Suing to Stay on Life Support
A man named Leslie Burke, who's a patient in England, has thrown a legal challenge to Britain's universal tax-supported healthcare system. The outcome could serve as a lesson for any nation with a strong or growing government role in personal healthcare.
Mr. Burke is mentally competent, but because his doctors say a debilitating condition might result in him needing food and water through a tube, he sued the National Health Service (NHS) to guarantee that it not withhold such care should he need it. He did not want to be dehydrated against his wishes. He won the first round.
Burke challenges what is known in medical circles as "futile care protocols." These are practiced in Britain when hospital ethics committees authorize doctors to unilaterally cease treatment for "hopeless" cases. It's a policy that led the NHS and a doctors' association to appeal the decision. The case is now before the intermediate Court of Appeal.

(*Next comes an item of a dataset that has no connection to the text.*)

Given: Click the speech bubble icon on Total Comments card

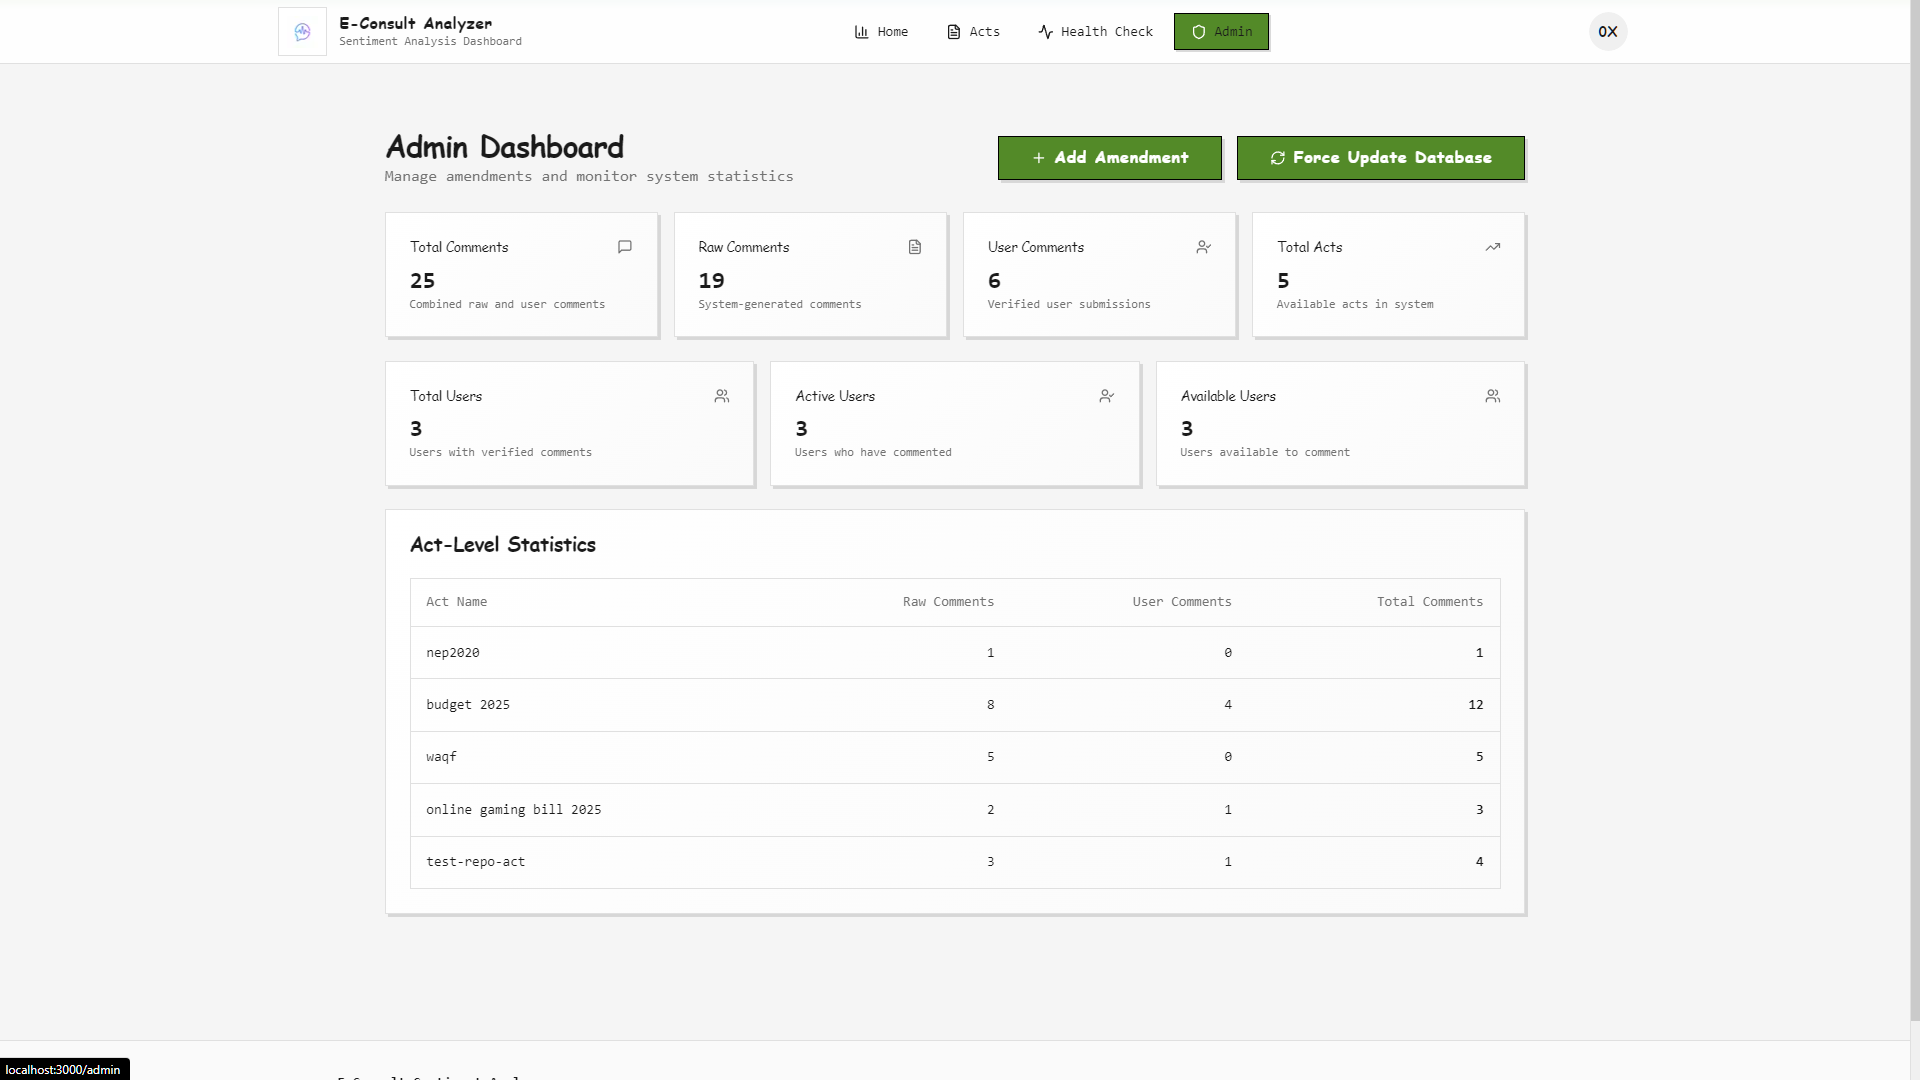Looking at the screenshot, I should [624, 247].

This legal contest evokes the recent case of the Florida courts allowing the husband of Terri Schiavo to remove her feeding tube. Burke, however, asks that his directive to sustain his life be honored, despite any future opinion by doctors about his quality of life or prospects for living, and despite the government's interest in containing healthcare costs.
No one disputes that the British system has so far provided Burke with excellent care. But rather than trust the "hand that holds the scalpel," he's essentially sought a lawyer at his bedside. The General Medical Council, representing doctors, says the lower-court decision compromises the practice of allowing professional medical judgment as the best arbiter. If upheld, the doctors and government claim, the decision could lead to any number of demands by patients for "critical" treatment, forcing a general reduction in care if taxpayers aren't willing to bear the increased costs. As it is, many patients now face delays or reduced care due to mismanagement or current rationing of care.
The Burke case has the potential to alter the relationship between patient and doctor not only in Britain, but in the US as well, since a number of federal courts have cited international or foreign precedents when justifying decisions. And given the onset of baby-boomer retirement, Medicare may soon be forced to ration healthcare in cases that doctors decide are "hopeless." Medicare already has strict rules on what it will pay for.
The Schiavo case challenged people to consider the meaning, purpose, and source of life. But, as the Burke case might do, it also reaffirmed the right of individuals, or their legal proxies, to decide the treatment that might or might not be applied in a case of severe disability.
British patients, if they can afford it, may always resort to private care. But if they can't, Britain, and perhaps many other nations, must face the question of whether to keep paying for any life-saving treatment, or simply ration such care.
And as new medical technologies allow the human body to be further kept alive in some state of existence, everyone may eventually need to choose the type of critical care they want. Individuals, however, give up some responsibility when they turn to others for care, and even more so when they are in a government medical system or a private insurance plan.
A right to choose one's form of health treatment can easily get lost in today's medical debates. Giving up that right should not be done without being fully aware of potential consequences, just as a patient should never give up hope of a road to recovery.
Relying on the opinion of professional caregivers is often seen as necessary, but patients need to be very aware of when they've elected to subject themselves to the judgments of an entire profession. But once that permission is given, professional advice should not be lightly overruled.
If Burke loses, it will serve as a reminder that giving up individual choice in healthcare can have sad consequences. If Burke wins, that individual right will be reaffirmed, and he will have championed a better balance in the relationship between patients and their caregivers. But it would also signal open-ended costs to taxpayers who must pay for even more government healthcare.